Dataset entries Start Marker

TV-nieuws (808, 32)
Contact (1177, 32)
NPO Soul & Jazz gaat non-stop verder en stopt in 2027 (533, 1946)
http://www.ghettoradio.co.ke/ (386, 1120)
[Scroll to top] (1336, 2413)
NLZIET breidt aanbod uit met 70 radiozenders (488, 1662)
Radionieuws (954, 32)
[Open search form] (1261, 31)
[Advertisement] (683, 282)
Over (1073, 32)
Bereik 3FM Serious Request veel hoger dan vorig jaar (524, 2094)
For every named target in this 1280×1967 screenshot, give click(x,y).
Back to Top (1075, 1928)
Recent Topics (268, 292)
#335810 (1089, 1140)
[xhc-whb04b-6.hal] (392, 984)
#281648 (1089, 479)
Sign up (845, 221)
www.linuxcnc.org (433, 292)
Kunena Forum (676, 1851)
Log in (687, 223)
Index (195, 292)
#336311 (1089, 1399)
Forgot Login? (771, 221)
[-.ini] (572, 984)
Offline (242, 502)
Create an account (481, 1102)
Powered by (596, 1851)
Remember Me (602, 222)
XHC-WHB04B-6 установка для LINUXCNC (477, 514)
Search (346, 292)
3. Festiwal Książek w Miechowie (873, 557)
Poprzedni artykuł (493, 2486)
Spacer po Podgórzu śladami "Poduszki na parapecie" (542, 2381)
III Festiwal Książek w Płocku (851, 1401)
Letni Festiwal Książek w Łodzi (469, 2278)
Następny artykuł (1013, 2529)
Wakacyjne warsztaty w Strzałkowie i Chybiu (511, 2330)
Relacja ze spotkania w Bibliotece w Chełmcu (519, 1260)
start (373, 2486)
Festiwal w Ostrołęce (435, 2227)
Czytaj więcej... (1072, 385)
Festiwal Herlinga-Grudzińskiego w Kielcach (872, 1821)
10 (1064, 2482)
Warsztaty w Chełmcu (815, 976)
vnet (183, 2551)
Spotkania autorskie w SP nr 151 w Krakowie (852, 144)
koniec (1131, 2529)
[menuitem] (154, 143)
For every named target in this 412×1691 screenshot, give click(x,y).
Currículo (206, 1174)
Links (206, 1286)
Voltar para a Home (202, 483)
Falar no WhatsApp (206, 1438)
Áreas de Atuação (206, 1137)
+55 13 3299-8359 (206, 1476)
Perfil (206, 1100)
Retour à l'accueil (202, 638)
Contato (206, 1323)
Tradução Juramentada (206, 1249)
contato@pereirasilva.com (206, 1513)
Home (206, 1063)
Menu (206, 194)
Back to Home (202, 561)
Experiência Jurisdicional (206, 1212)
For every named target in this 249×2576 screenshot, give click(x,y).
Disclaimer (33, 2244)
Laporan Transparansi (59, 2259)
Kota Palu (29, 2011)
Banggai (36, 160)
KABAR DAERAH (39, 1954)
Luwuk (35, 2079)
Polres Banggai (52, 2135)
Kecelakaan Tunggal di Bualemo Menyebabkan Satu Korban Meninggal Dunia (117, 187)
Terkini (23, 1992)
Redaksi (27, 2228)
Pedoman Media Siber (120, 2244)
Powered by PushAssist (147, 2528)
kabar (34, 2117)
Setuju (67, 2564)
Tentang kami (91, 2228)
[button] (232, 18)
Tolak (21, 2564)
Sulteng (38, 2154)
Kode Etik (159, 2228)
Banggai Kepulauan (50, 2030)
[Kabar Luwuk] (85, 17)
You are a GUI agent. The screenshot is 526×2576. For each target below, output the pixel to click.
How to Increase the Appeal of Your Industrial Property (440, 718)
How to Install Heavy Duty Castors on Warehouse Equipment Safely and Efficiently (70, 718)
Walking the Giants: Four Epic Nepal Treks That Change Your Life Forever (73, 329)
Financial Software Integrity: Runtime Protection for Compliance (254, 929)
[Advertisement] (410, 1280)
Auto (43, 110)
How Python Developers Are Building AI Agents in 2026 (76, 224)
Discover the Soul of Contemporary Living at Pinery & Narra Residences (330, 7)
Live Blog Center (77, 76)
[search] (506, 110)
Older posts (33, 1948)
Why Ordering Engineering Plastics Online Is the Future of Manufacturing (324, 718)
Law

Dataset entries End Marker

Print each of the lines above again, unchanged.

TV-nieuws (808, 32)
Contact (1177, 32)
NPO Soul & Jazz gaat non-stop verder en stopt in 2027 (533, 1946)
http://www.ghettoradio.co.ke/ (386, 1120)
[Scroll to top] (1336, 2413)
NLZIET breidt aanbod uit met 70 radiozenders (488, 1662)
Radionieuws (954, 32)
[Open search form] (1261, 31)
[Advertisement] (683, 282)
Over (1073, 32)
Bereik 3FM Serious Request veel hoger dan vorig jaar (524, 2094)
For every named target in this 1280×1967 screenshot, give click(x,y).
Back to Top (1075, 1928)
Recent Topics (268, 292)
#335810 (1089, 1140)
[xhc-whb04b-6.hal] (392, 984)
#281648 (1089, 479)
Sign up (845, 221)
www.linuxcnc.org (433, 292)
Kunena Forum (676, 1851)
Log in (687, 223)
Index (195, 292)
#336311 (1089, 1399)
Forgot Login? (771, 221)
[-.ini] (572, 984)
Offline (242, 502)
Create an account (481, 1102)
Powered by (596, 1851)
Remember Me (602, 222)
XHC-WHB04B-6 установка для LINUXCNC (477, 514)
Search (346, 292)
3. Festiwal Książek w Miechowie (873, 557)
Poprzedni artykuł (493, 2486)
Spacer po Podgórzu śladami "Poduszki na parapecie" (542, 2381)
III Festiwal Książek w Płocku (851, 1401)
Letni Festiwal Książek w Łodzi (469, 2278)
Następny artykuł (1013, 2529)
Wakacyjne warsztaty w Strzałkowie i Chybiu (511, 2330)
Relacja ze spotkania w Bibliotece w Chełmcu (519, 1260)
start (373, 2486)
Festiwal w Ostrołęce (435, 2227)
Czytaj więcej... (1072, 385)
Festiwal Herlinga-Grudzińskiego w Kielcach (872, 1821)
10 (1064, 2482)
Warsztaty w Chełmcu (815, 976)
vnet (183, 2551)
Spotkania autorskie w SP nr 151 w Krakowie (852, 144)
koniec (1131, 2529)
[menuitem] (154, 143)
For every named target in this 412×1691 screenshot, give click(x,y).
Currículo (206, 1174)
Links (206, 1286)
Voltar para a Home (202, 483)
Falar no WhatsApp (206, 1438)
Áreas de Atuação (206, 1137)
+55 13 3299-8359 (206, 1476)
Perfil (206, 1100)
Retour à l'accueil (202, 638)
Contato (206, 1323)
Tradução Juramentada (206, 1249)
contato@pereirasilva.com (206, 1513)
Home (206, 1063)
Menu (206, 194)
Back to Home (202, 561)
Experiência Jurisdicional (206, 1212)
For every named target in this 249×2576 screenshot, give click(x,y).
Disclaimer (33, 2244)
Laporan Transparansi (59, 2259)
Kota Palu (29, 2011)
Banggai (36, 160)
KABAR DAERAH (39, 1954)
Luwuk (35, 2079)
Polres Banggai (52, 2135)
Kecelakaan Tunggal di Bualemo Menyebabkan Satu Korban Meninggal Dunia (117, 187)
Terkini (23, 1992)
Redaksi (27, 2228)
Pedoman Media Siber (120, 2244)
Powered by PushAssist (147, 2528)
kabar (34, 2117)
Setuju (67, 2564)
Tentang kami (91, 2228)
[button] (232, 18)
Tolak (21, 2564)
Sulteng (38, 2154)
Kode Etik (159, 2228)
Banggai Kepulauan (50, 2030)
[Kabar Luwuk] (85, 17)
You are a GUI agent. The screenshot is 526×2576. For each target below, output the pixel to click.
How to Increase the Appeal of Your Industrial Property (440, 718)
How to Install Heavy Duty Castors on Warehouse Equipment Safely and Efficiently (70, 718)
Walking the Giants: Four Epic Nepal Treks That Change Your Life Forever (73, 329)
Financial Software Integrity: Runtime Protection for Compliance (254, 929)
[Advertisement] (410, 1280)
Auto (43, 110)
How Python Developers Are Building AI Agents in 2026 (76, 224)
Discover the Soul of Contemporary Living at Pinery & Narra Residences (330, 7)
Live Blog Center (77, 76)
[search] (506, 110)
Older posts (33, 1948)
Why Ordering Engineering Plastics Online Is the Future of Manufacturing (324, 718)
Law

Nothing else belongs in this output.